Many people know when it is time for their loved one to move into a care home, they may be getting more and more distressed with daily activities and life and you may be finding it more and more difficult to cope. Many carers, family members or friends will have an idea about what the person with dementia would want and it’s always a good idea to talk to your spouse, partner mum or dad early on about what they would want to happen and where they would want to go if full-time care is needed. This is often a difficult conversation to have but it’s better to have it before anyone becomes unwell and will give you peace of mind that what you are doing is what they would want.

Always plan any changes in care with the person themselves, they may not fully understand it but involving them is the right thing to do and ensures they have an input and remain involved in the next stage in their life.

Always be positive about any changes or a move into a care setting, talk about the benefits it will have for them, giving them as much choice as possible, and ensure they feel that they still have some control in the decisions made.

It will be a very difficult time for you when you are making these decisions and you will often feel a huge amount of guilt so you will need support from family, friends and professionals throughout any changes in care.

What should you look for in a Nursing Home when it comes to Dementia Care?

Dementia UK offers a huge amount of support, guidance and information when you are caring for someone with dementia including:

Finding the right home
Choosing the right residential nursing home can be daunting for families. It is possible to get a list of local care homes from Social Services or The Elderly Accommodation Counsel which helps people to make informed choices about their housing and care needs. It also runs a housing and care database that has over 40,000 care providers on it.

Age UK provides some great advice on what to look for when considering a care home. They have a detailed guide, which includes a checklist of what you should think about when shortlisting and viewing care homes.

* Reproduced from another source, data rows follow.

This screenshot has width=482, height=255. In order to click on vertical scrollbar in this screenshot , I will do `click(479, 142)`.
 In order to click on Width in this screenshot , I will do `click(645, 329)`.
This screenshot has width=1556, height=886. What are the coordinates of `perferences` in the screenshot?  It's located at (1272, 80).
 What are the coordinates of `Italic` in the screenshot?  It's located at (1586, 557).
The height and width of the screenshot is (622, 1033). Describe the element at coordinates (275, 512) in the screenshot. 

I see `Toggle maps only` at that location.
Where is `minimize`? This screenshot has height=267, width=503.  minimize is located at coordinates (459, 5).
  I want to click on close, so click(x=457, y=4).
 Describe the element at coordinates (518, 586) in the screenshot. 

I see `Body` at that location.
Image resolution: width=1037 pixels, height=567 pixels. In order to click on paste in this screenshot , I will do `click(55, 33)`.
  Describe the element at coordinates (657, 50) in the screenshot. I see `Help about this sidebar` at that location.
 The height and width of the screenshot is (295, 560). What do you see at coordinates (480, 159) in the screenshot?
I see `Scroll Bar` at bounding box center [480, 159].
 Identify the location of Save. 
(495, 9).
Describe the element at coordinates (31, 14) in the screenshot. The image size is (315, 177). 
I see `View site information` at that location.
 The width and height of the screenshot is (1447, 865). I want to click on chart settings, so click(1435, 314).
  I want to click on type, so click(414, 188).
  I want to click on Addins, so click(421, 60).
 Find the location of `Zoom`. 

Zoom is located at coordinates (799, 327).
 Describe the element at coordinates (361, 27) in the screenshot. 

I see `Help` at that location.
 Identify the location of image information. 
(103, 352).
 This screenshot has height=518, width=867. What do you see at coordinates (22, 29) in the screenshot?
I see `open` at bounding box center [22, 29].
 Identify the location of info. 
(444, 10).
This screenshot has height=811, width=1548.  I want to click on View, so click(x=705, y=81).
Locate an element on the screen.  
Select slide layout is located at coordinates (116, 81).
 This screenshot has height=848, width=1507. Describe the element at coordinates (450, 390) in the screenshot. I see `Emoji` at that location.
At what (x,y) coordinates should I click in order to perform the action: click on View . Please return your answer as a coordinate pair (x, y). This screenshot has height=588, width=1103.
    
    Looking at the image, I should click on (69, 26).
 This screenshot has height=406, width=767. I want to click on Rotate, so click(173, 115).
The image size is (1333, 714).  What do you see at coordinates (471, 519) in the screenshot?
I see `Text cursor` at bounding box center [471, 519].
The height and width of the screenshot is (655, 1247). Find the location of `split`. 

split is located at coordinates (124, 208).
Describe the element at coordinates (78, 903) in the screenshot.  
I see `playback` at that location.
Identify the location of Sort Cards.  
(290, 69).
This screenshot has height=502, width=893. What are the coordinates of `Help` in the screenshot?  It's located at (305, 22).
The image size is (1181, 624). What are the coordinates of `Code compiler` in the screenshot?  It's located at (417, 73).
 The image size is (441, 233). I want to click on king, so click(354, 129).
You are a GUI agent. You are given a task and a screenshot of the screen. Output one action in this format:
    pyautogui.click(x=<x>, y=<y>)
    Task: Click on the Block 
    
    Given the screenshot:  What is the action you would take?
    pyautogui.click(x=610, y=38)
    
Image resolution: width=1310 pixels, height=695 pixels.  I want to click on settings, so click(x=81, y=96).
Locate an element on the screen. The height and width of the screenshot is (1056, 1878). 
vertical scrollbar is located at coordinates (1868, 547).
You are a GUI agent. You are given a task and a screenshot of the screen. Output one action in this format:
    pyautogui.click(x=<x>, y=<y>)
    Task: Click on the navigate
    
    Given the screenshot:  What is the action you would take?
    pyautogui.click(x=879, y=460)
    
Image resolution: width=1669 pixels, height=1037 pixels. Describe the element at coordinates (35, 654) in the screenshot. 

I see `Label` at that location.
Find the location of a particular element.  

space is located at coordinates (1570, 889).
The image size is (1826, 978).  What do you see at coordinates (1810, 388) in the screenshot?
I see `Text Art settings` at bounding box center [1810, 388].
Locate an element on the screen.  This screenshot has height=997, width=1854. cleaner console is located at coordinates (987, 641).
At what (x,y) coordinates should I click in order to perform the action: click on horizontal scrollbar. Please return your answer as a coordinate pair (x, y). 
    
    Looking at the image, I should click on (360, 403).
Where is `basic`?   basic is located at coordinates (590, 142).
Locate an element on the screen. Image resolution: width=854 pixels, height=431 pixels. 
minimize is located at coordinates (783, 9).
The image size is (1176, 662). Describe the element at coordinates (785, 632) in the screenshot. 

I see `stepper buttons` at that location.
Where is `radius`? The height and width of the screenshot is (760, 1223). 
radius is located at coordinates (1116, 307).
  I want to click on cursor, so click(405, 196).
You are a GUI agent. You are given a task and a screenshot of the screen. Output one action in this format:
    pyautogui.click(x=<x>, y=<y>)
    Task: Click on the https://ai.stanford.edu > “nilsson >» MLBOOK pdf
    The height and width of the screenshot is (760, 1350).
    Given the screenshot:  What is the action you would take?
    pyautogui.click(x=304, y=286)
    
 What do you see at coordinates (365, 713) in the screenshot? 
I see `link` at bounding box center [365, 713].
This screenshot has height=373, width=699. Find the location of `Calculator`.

Age UK has also produced a video which will provide you with some guidance.

The Residents and Relatives Association provides support and help regarding choosing and moving a relative into a care home and if you have concerns about a care home. They also have a helpline (020 7359 8136), which operates Monday to Friday from 9 am to 4 pm, and provides advice on what to look for when choosing a care home and how to pay for it. Age UK also has a fact sheet on how to pay for care.

Make sure to check each care home’s Care Quality Commission (CQC) inspection report to see in advance what they do well.

This is a very personal thing. Call and arrange visits at the homes to get a feel for how they care for people and see for yourself whether your relative would be happy there. You could arrive earlier than your appointed time to observe the daily life of the home and get a true feel for it. Consider things like: do the staff make you feel welcome? Do they seem interested in your relative? Do they ask questions about their background and interests? Is there a garden or activities, such as music therapy, that your relative would enjoy? Do they mention care assessment and applying professional life care?

Bristol Care Homes

Bristol Care Homes offer personal dementia care at all 4 care homes in Bristol. We are specialists in dementia care and each of our homes offers different types of care which we will guide you through to help you decide which one will be best for your loved one.

We have specialist Dementia Carers and Nurses in all of our homes who understand the physical and mental needs of anyone suffering from dementia and how their needs will change as their condition progresses.

Glebe House – Offers residential dementia care in a specific unit adapted to support residents suffering from dementia. Residents at Glebe House generally only have dementia as their primary health need, there may be some other underlying conditions, however, dementia would be the core reason for their care home requirements.

Beech House – Offers residential dementia care in a specific unit adapted to support residents with dementia as a primary need.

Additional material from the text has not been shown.